Il n’y a que de grandes vérités dans votre Épître sur l’Homme. Vous n’êtes jamais plus grand ni plus sublime que lorsque vous restez bien ce que vous êtes. Convenez, mon cher ami, que l’on ne saurait bien être que ce que l’on est ; et vous avez tant de raisons d’être satisfait de votre façon de penser que vous ne devriez jamais vous rabaisser en empruntant celle des autres.

Que les moines, obscurément encloîtrés, ensevelissent dans leur crasseuse bassesse leur misérable théologie ; que nos descendants ignorent à jamais les puériles sottises de la foi, du culte et des cérémonies des prêtres et des religieux. Les brillantes fleurs de la poésie sont prostituées lorsqu’on les fait servir de parure et d’ornement à l’erreur ; et le pinceau qui vient de peindre les hommes doit effacer la Loyolade[3].

Je vous suis très-obligé et redevable à l’infini de la peine que vous vous donnez de corriger mes fautes. J’ai une attention extrême sur toutes celles que vous me faites apercevoir, et j’espère de me rendre de plus en plus digne de mon ami et de mon maître dans l’art de penser et d’écrire.

Point de comparaison, je vous prie, de vos ouvrages aux miens. Vous marchez d’un pas ferme par des routes difficiles, et moi je rampe par des sentiers battus. Dès que je serai de retour chez moi, ce qui pourra être à la fin de ce mois, Césarion et Jordan voleront sur votre Épître sur l’Homme et je vous garantis d’avance de leurs suffrages. Quant à sapientissimus Wolffius, je ne le connais en aucune manière, ne lui ayant jamais parlé ni écrit[4] ; et je crois, comme vous, que la langue française n’est pas son fort.
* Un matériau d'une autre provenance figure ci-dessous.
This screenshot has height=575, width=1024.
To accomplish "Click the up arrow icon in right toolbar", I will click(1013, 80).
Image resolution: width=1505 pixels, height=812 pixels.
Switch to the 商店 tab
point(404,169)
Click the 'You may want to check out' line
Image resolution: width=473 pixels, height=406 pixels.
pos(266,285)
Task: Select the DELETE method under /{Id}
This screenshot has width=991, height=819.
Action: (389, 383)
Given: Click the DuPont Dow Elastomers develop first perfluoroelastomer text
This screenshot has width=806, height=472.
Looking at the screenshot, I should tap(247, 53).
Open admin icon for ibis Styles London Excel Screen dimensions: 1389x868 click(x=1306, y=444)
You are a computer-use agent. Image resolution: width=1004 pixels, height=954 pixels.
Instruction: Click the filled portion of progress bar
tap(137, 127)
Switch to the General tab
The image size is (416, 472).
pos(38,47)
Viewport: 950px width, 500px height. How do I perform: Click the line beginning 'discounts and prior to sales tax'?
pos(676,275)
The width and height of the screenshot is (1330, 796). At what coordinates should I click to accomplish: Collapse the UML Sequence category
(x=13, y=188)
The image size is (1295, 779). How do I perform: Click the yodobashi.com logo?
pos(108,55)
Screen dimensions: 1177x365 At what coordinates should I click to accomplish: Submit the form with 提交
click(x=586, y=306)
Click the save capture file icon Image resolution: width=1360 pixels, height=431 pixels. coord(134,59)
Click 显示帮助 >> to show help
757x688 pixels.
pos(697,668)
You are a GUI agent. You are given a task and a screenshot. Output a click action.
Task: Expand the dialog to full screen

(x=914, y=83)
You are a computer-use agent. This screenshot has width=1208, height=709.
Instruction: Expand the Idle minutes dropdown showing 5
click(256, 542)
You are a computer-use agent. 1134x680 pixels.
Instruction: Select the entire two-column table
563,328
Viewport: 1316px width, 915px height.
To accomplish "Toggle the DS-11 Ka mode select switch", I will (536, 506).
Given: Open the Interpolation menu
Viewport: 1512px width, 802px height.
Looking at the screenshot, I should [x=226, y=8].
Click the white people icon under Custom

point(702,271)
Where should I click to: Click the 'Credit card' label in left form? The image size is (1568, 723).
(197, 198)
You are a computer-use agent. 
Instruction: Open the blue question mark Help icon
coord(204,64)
Votre imagination, mon cher ami, nous rend conquérants à bon marché ; aussi soyez persuadé que nous en aurons toute l’obligation à votre générosité. Je sais bien que si de ma vie j’allais à Cirey, ce ne serait pas pour l’assiéger. Votre éloquence, plus forte que les instruments destructeurs de

  1. Réponse à la lettre 883.
  2. Ou le sixième Discours sur l’Homme.
  3. Voyez la note 2, page 492.
  4. La première lettre de Frédéric à Chrétien Wolff est datée du 23 mai 1740.